Une exclusion très ciblée

Le ministère des Finances ne procède pas pour autant à une coupe à la hache dans le secteur des énergies fossiles. Le GPFG devra exclure uniquement les entreprises spécialisées dans l’exploration et la production pétrolière et gazière, en se basant sur la classification établie par le fournisseur d’indices boursiers FTSE Russel. Cette exclusion se fera de manière graduelle, en consultation avec la banque centrale norvégienne.

Les autres entreprises du secteur énergie de FTSE Russell, à savoir les compagnies pétrolières et gazières intégrées, les entreprises de services pétroliers et les sociétés spécialisées dans les énergies renouvelables ne sont pas concernées. Le champ d’exclusion comprend en tout 134 entreprises, sur les 300 du secteur énergie, pour une valeur de 7 milliards d’euros d’actifs. Une seule société française fait partie du panel, l'opérateur pétrolier Maurel et Prom, à laquelle le GPFG n'est pas exposé.

La raison, pour le gouvernement norvégien, tient justement aux énergies renouvelables. Selon le rapport transmis par le ministère des Finances au Storting, le parlement norvégien, "les entreprises dont les énergies renouvelables ne constituent pas l’activité principale représenteront près de 90 % de la croissance des infrastructures d’énergies renouvelables cotées d’ici 2030. Si le secteur de l’énergie en entier est exclu, ou si le GPFG n’investit que dans les spécialistes des énergies renouvelables, cela peut limiter la capacité du fonds à bénéficier de cette croissance."

Une alerte rouge pour les autres investisseurs

Le fonds norvégien continuera donc d’investir en partie dans les énergies fossiles. Une société comme le Français Total (dont le GPFG détient 2,02 % du capital) ne fait ainsi pas partie de son champ d’exclusion. Mais l’annonce demeure majeure. Vu sa taille (il détient 1,4 % de la capitalisation boursière mondiale) et vu son expertise en investissement responsable, les moindres décisions du fonds norvégien sont observées à la loupe par le reste de la communauté financière. Il avait notamment été l’un des premiers, et sans doute le plus emblématique, à choisir de ne plus investir dans le charbon juste avant la COP 21 en 2015. Depuis, de nombreux autres investisseurs institutionnels lui ont emboîté le pas.

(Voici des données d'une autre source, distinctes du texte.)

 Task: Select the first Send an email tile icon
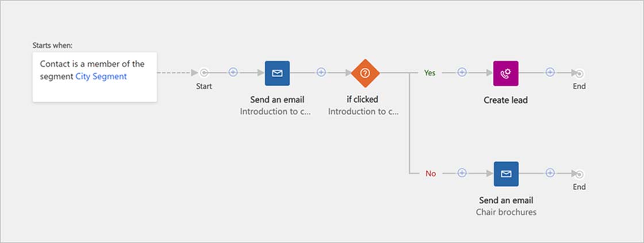coord(277,73)
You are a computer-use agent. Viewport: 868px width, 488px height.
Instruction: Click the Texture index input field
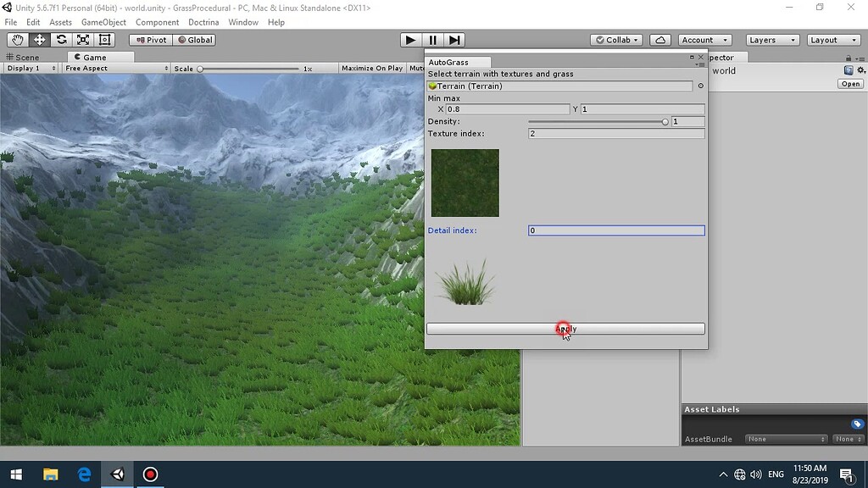(x=616, y=133)
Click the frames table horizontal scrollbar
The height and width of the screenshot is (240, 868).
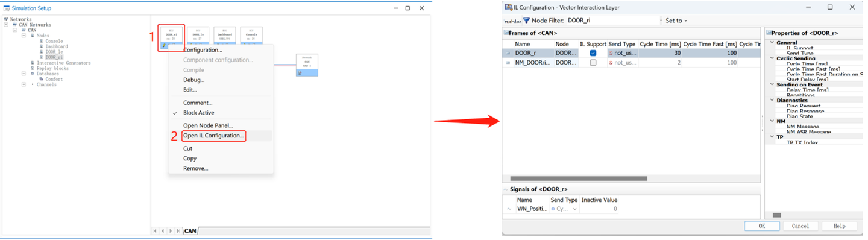coord(579,178)
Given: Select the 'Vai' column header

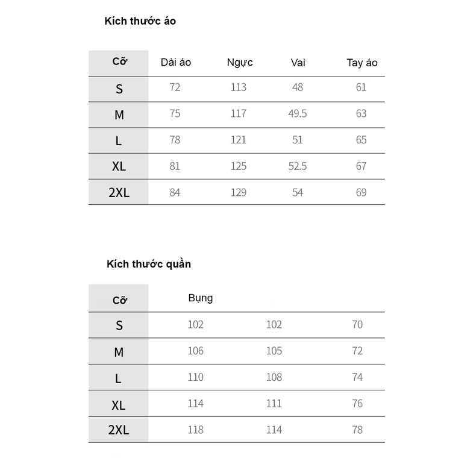Looking at the screenshot, I should click(x=298, y=63).
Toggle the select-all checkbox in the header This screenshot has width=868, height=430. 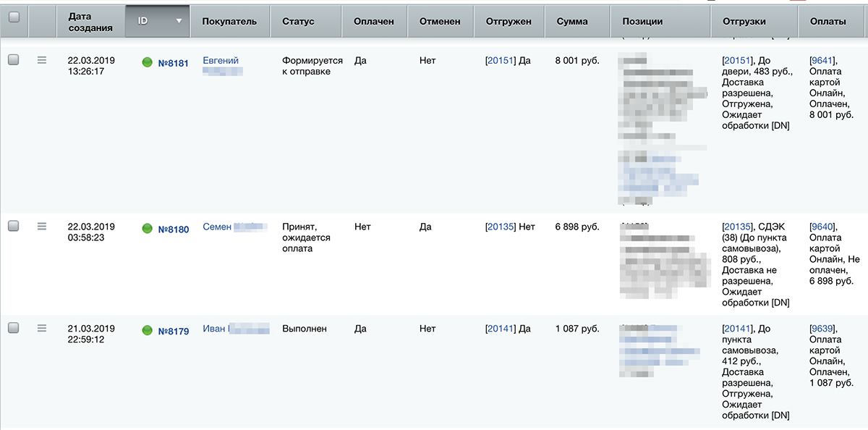point(14,17)
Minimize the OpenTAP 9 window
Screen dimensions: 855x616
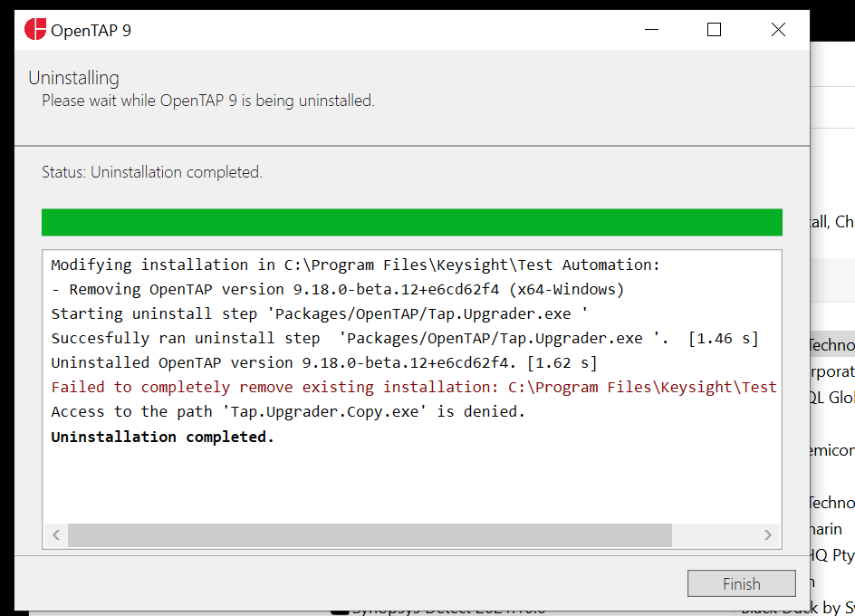(x=650, y=29)
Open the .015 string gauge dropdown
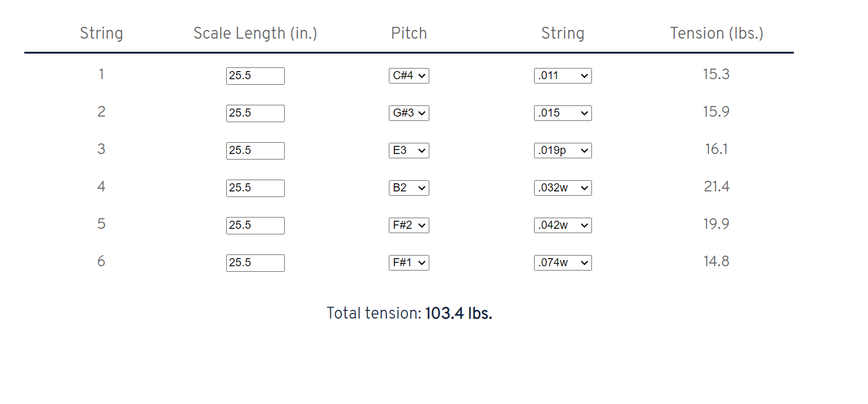 (563, 113)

"La décision devrait être perçue comme une alerte rouge pour les banques privées et les investisseurs dont les actifs pétroliers et gaziers deviennent de plus en plus risqués et moralement intenables", assure ainsi Yossi Cadan, responsable "désinvestissement" de l’ONG 350.org. D’autant que l’avis du ministère des Finances comporte également un volet "climat". La Norges Bank, la banque centrale opératrice du fonds, est chargée de passer en revue le risque climat pour toutes les entreprises du portefeuille. Avec une mission claire : le gestionnaire du fonds doit renforcer ses relations avec les entreprises les plus exposées à ce risque.